Exercise aim: Present the rows below as a numbered list, leaving out any blank lines.

Data for processing:
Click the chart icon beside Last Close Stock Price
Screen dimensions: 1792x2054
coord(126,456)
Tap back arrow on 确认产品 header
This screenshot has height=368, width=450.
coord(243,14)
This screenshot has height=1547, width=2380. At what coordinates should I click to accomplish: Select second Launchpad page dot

Output for this exercise:
1. Click the chart icon beside Last Close Stock Price
2. Screen dimensions: 1792x2054
3. coord(126,456)
4. Tap back arrow on 确认产品 header
5. This screenshot has height=368, width=450.
6. coord(243,14)
7. This screenshot has height=1547, width=2380. At what coordinates should I click to accomplish: Select second Launchpad page dot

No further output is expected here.